# I'm miserable!



## kmkimball88 (Feb 23, 2012)

Some days i feel alone and frustrated. I hate ibs-d!!! ever since my symptoms began, i feel like someone has taken over my life. though i appear happy to others and social, i feel distant at times. for easter we went to my husbands side of the family. everyone made comments about my recent weight loss and my inability to eat all the tempting foods and beverages that were there. ironicly, my husband's cousin is a gastro surgeon and he made comments that lead me to believe that he doesn't find ibs to really be a real issue and that it will just "go away". maybe i'm too sensitive, but his ignorance and lack of compassion upset me.i know for others, they struggle with symptoms for years and have a history of gastro issues. I have only been dealing with chronic diarrhea, bloating, pain and gas for over 4 months since food poisoning changed my life. i guess i need to except that this is how my life will be for now on, or for at least awhile.

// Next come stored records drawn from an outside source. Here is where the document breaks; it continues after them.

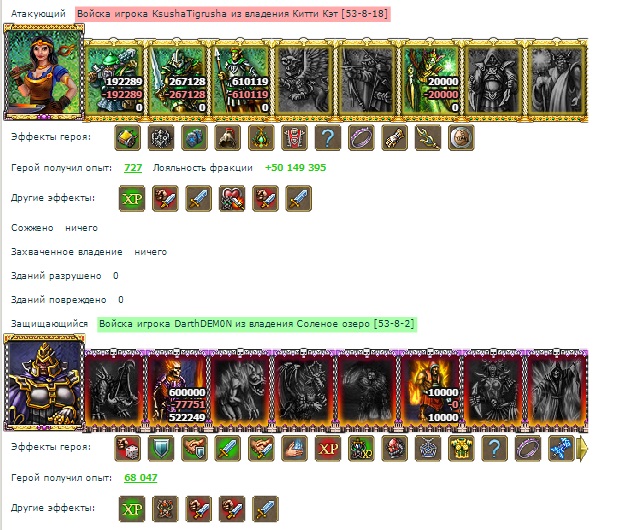Click the attacker's question mark hero effect icon
Image resolution: width=626 pixels, height=530 pixels.
[327, 138]
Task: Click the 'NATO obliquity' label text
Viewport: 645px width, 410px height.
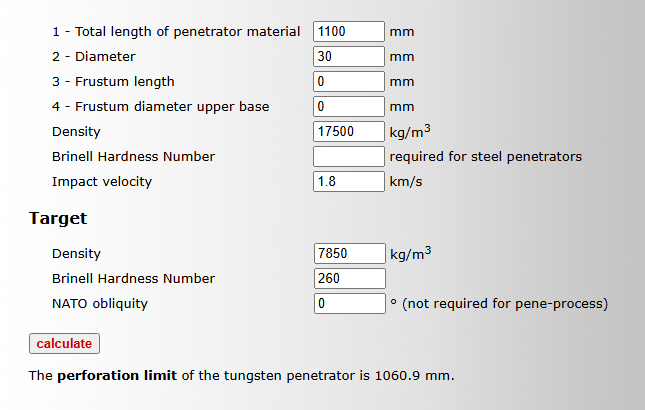Action: [98, 304]
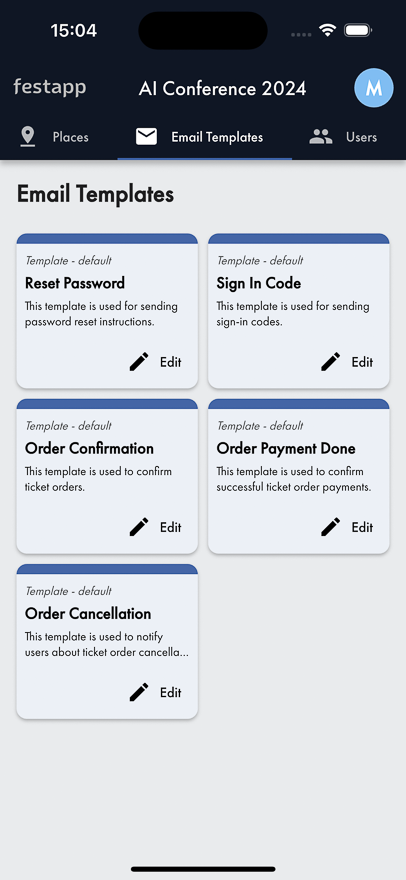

I've seen many doctors and made diet changes, read books, acupuncture, medications and i can't seem to control my body. its impacting my relationship with my husband, friends and work. i seem to average about 4 to 8 lose stools a day. i'm concerned about my body's ability to absorb proper nutrients and hydration to keep up with my very active lifestyle. i'm very grateful for this forum and get strength from others stories. i've been trying to take it day by day and i always hope that tomorrow will be better. maybe one day that will come. thanks for letting me vent!


----------



## baz22p (Dec 1, 2008)

Hi,I see you are a new member - you are not alone, so don't be so frustrated.......this is a wonderful site and many people share what you are going through. Stress is an enemy of IBS, and maybe you are getting stressed out because of the impact IBS has on your life. You need to try to break this vicious circle (easier said than done, I know) so that you can address the issues at hand. Find a doctor with whom you can associate and talk this over, and make a plan for treating this (referral to a good gastroenterologist also helps). Gastroenterologists are not the 'all and end all' of IBS - mine gave up on me several years ago but my GP has supported me ever since, including trying me on a continually changing series of drugs. The back-up of a fully understanding family is paramount......my wife and daughter are fantastic. You need to be completely open with them, and talk things over if the don't understand. If necessary, get some literature that they can read to increase their understanding.God luck!Baz


----------



## BQ (May 22, 2000)

> I've seen many doctors and made diet changes, read books, acupuncture, medications and i can't seem to control my body.


What have you tried specifically? And what are your worst symptoms? The Diarrhea or are there others?


----------